Si parte con lo spettacolo ‘Karina’ (Teatro Argentina), un viaggio tra l’Africa e l’Occidente all’insegna del movimento e della commistione d’immaginari firmato dal coreografo Sergè-Aime Coulibaly e dalla sua Faso Dance Théatre, con i testi dello scrittore e studioso Felwine Sarr, le musiche della cantante icona della world music Rokia Traorè e la presenza live della sua band. D’altro canto la musica attraversa come un filo rosso l’intera programmazione della manifestazione come trait d’union tra continenti, immaginari e generazioni.

Definendo con la sua forza quella capacità di mediare e riconciliare mondi, culture, estetiche e pensieri apparentemente contrapposti che caratterizza, dalla sua fondazione, il Romaeuropa Festival. E La chiusura del Festival non poteva che essere un altro grande evento musicale. Il 25 novembre l’appuntamento è all’Auditorium Parco della Musica per una ‘gran finale’, in coproduzione con Fondazione Musica per Roma, che coinvolgerà tutte le sue sale.

Come ogni anno la ReF si articolerà attraverso luoghi diversi della capitale. Dal Teatro Argentina all’Opera, dal Mattatoio di Testaccio al Parco della Musica, dall’Olimpico al Teatro Vascello e Teatro Vittoria, dal Macro al Maxxi, dalla Biblioteca del Quarticciolo alla Sala Santa Rita. E per l’edizione 2018 porte aperte anche all’Accademia di Francia, alle Terme di Diocleziano, a Palazzo Barberini. Come ha spiegato nel corso dell’incontro Fabrizio Grifasi ”Between Worlds’ saranno le parole d’ordine della nuova edizione del ReF.

”L’essenza stessa della nostra mission – ha detto- si colloca in questo spazio, ‘between’, abitato dagli artisti che giungono nella capitale dai quattro continenti e da 24 paesi. ReF come luogo di mediazioni e riconciliazioni tra opposti, ambito di riflessione e accoglienza – ha aggiunto – esigenza di approfondimento che non dimentica di ‘fare festa’ come esercizio di inclusione’. Between Worlds’ – ha aggiunto Grifasi – significa anche saperci confrontare con quanto sta accadendo oggi nel mondo. Guerre, conflitti, frontiere da varcare e superare, ma anche paure, timori. Ci sono anche quelle in Europa, non possiamo negarlo”.
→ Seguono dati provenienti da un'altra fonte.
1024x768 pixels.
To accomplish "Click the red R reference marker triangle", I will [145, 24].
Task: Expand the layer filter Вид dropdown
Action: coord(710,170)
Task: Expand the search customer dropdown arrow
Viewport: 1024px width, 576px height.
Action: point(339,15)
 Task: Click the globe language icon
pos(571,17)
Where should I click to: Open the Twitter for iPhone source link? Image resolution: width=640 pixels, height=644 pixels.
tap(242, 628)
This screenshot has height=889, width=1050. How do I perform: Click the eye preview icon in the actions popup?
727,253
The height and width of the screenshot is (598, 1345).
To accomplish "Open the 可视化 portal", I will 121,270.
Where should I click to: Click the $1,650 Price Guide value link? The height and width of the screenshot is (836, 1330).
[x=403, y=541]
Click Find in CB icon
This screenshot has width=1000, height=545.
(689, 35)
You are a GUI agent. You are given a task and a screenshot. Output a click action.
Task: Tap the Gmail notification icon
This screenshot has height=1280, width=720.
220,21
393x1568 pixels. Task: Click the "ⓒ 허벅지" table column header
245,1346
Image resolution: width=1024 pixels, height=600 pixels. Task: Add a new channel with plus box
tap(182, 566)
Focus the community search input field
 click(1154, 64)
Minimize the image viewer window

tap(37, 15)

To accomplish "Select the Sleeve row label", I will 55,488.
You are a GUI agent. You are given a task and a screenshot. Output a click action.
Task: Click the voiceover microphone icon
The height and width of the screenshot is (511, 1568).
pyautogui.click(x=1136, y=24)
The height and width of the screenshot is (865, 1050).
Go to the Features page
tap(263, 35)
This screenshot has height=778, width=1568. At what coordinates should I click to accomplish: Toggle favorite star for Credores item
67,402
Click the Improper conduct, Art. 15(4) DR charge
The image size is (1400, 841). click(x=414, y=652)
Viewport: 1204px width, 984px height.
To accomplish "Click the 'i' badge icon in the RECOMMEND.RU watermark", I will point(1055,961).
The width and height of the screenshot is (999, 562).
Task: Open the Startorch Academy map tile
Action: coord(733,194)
”Perchè quest’anno – ha ribadito Monique Veaute – siamo andati a vedere cosa accade, artisticamente, culturalmente, al di fuori dell’Europa per aprici, tutti, a nuove visioni del mondo, alla conoscenza dell’altro. Un modo per poter negare i falsi preconcetti riguardo i rischi che la nostra società corre incontrando altre civiltà”. Ed infatti gli artisti giungeranno anche dall’Africa, dalla Cina, dall’Argentina, dal Brasile, dall’Iran. Il Mattatoi Mattatoio si trasformerà, durante le giornate del Festival, in una ‘hub’ della giovane creazione contemporanea, ma anche nello spazio dedicato ai bambini e famiglie con la programmazione di Ref Kids. Per Digitalive saranno Marco Donnarumma, Quiet Ensemble, Kamilia Kard accanto a dj e compositori emergenti e artisti, ad illustrare le possibilità creative delle tecnologie.